Autore: Silvia

  • Il diritto all’abitare

    Il diritto all’abitare

    Anche in Puglia e nel Salento, nei capoluoghi e nelle mete del turismo, abitare bene è sempre più difficile: gli appartamenti per affitti brevi aumentano, gli alloggi per l’acquisto o per affitti a prezzi accessibili a medio e lungo termine diminuiscono. 

    Serva una politica pubblica per la riattivazione degli edifici pubblici dismessi nelle città pugliesi da destinare a nuovi alloggi sociali a prezzi calmierati e popolari. Da destinare anche a studenti.

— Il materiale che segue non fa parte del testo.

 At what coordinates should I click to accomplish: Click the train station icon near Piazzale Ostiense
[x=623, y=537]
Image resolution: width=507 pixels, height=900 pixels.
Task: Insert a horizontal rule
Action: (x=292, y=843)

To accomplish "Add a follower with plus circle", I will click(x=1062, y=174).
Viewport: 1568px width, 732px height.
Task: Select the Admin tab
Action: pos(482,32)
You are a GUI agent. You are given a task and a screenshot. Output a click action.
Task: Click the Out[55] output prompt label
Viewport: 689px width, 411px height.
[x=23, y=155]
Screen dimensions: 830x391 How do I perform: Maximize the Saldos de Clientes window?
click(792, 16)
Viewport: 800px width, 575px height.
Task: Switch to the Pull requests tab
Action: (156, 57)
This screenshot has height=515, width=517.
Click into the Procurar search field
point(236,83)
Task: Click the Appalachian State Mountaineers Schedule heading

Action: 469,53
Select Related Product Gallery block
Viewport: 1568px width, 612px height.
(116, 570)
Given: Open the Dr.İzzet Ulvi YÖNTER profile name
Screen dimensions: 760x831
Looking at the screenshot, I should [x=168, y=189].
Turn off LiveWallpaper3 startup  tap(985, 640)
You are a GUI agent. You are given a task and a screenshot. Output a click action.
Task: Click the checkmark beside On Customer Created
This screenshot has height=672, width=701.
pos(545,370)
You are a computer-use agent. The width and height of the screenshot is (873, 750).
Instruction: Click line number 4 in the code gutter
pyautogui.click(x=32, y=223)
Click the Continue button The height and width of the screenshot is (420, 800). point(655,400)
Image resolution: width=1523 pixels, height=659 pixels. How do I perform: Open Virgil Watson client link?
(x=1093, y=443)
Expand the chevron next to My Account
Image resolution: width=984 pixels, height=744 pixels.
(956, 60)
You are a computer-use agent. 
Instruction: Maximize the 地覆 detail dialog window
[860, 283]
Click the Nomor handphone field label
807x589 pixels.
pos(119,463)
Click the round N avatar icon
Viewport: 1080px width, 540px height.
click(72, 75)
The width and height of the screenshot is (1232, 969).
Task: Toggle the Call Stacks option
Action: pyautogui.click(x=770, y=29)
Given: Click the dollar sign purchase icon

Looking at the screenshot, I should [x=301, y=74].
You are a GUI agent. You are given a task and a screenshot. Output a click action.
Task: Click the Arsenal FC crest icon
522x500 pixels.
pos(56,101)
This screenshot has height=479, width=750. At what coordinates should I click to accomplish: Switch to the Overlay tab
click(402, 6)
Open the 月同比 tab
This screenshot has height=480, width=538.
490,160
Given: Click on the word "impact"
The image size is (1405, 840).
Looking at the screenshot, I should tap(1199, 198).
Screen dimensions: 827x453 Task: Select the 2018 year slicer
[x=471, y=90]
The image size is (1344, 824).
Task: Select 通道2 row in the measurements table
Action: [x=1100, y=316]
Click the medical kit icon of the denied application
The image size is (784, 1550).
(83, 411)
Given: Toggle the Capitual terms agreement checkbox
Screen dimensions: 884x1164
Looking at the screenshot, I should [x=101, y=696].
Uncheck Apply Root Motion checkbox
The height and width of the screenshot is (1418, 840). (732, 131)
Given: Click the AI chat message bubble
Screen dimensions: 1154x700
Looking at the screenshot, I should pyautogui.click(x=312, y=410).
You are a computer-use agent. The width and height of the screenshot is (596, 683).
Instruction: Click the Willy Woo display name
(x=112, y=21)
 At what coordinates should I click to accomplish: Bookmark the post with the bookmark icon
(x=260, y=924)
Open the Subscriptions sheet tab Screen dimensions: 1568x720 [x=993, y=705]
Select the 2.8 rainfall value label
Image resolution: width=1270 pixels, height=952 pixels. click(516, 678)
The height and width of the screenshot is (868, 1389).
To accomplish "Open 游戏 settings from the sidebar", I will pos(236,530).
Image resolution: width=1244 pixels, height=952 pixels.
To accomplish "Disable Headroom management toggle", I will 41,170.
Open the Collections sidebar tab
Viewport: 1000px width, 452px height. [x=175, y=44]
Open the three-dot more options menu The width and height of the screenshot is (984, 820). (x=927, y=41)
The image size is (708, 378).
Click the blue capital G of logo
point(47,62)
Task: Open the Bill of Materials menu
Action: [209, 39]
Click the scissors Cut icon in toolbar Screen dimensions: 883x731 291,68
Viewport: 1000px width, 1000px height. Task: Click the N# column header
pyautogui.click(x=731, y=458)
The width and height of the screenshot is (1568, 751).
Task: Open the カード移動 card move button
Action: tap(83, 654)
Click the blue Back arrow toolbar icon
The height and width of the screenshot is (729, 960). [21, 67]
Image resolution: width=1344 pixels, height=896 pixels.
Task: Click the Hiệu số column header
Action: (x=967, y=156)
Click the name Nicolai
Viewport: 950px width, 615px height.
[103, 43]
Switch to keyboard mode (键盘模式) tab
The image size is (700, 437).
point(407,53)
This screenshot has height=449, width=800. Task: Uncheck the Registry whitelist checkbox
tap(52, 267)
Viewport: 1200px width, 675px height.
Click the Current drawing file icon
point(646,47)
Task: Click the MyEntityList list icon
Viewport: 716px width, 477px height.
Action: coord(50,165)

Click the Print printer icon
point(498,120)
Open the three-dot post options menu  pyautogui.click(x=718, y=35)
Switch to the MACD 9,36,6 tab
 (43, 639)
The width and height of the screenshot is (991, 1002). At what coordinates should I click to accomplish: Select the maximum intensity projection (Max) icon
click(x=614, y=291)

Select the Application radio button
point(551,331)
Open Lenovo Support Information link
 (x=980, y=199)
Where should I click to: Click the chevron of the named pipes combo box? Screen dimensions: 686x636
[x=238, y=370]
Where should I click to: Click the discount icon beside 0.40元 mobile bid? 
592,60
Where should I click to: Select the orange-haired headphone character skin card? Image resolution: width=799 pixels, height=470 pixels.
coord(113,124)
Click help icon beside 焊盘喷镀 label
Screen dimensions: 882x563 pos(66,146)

    Come è stato fatto in diverse città pugliesi. E qui a Lecce con la riattivazione dell’ex sanatorio antitubercolare del Galateo, un grande immobile dismesso per tanti anni della Regione Puglia, che abbiamo sottratto alla sua vendita per ripensarne la sua funzione sociale: oggi è il più grande cantiere del sud Italia per alloggi sociali per giovani coppie, studenti, anziani e famiglie monogenitoriali. E con il recupero dell’ex Caserma Cimarrusti – nel cuore della città storica – destinato a residenza universitaria con 80 posti letto

    La casa accessibile deve essere un motore sociale e di sviluppo, attorno al quale riscrivere l’agenda delle politiche pubbliche e urbanistiche, una nuova cooperazione tra istituzioni e tra queste e gli investimenti privati, che deve integrarsi con le politiche del lavoro, del diritto allo studio e del welfare, per reagire all’inverno demografico e l’emigrazione dei giovani salentini e pugliesi.

    Nella Puglia di tutte e tutti l’abitare è un dritto di cittadinanza.

  • Il diritto al mare

    Il diritto al mare

    La Puglia di tutte e tutti è ad esempio quella che da domani scommette con più forza in un nuovo orizzonte, quello dei suoi 900 km di costa. 

    Che nel Salento significa una molteplicità di tanti straordinari e fragili paesaggi costieri ciascuno con la propria identità. 

    Qui dobbiamo riuscire a creare lavoro equo, con nuove economie innovative e durevoli, qui dobbiamo salvaguardare il paesaggio per proteggere le spiagge e le falesie dall’erosione e il dissesto e mettere in sicurezza il futuro delle comunità che vivono a meno o poco più di un km dal mare. 

    Qui dobbiamo garantire il diritto al mare: più accessibilità, più spiagge libere attrezzate, più servizi di qualità e più sport e cultura. Per un turismo più solido e sostenibile che non estrae valore e va via ma crea futuro, tenendo insieme tradizione e nuove progettualità.

    La nuova amministrazione regionale dovrà essere al fianco dei comuni che ancora non hanno i piani delle coste, e attuare la legge illuminata voluta da Guglielmo Minervini che garantisce il giusto rapporto fra spiagge libere e spiagge in concessione.

    Dobbiamo fare in modo che quello che si è fatto a Lecce ed in altri pochi comuni, come Racale, Patù, Tricase, Taviano, Ugento e Nardò diventi la regola.

    Per una Puglia di tutte e tutti.

  • La Puglia di tutte e di tutti

    La Puglia di tutte e di tutti

    La candidatura ad una competizione elettorale rappresenta il momento in cui le idee devono farsi azione.

    Per me quel momento è di nuovo adesso, accettando l’invito di Antonio Decaro ad essere con lui alle prossime elezioni regionali.

    Lo faccio insieme alla mia comunità politica, Lecce Città Pubblica: libera, impegnata e motivata, convintamente collocata nel campo della sinistra progressista, che crede nella politica come strumento per proteggere l’interesse pubblico e tutelare chi è più fragile. E con un bagaglio che porto con me dall’esperienza amministrativa fatta a Lecce negli ultimi sette anni, con una coalizione che ha governato compatta una serie di trasformazioni importanti per la nostra città.

    Il nostro impegno continua e si fa ancora più concreto: lavoreremo insieme, passo dopo passo, per il migliore esito di questa campagna elettorale.

    Questa non è solo la mia candidatura: è la candidatura di chi crede che la politica debba essere casa comune, spazio di ascolto e di costruzione.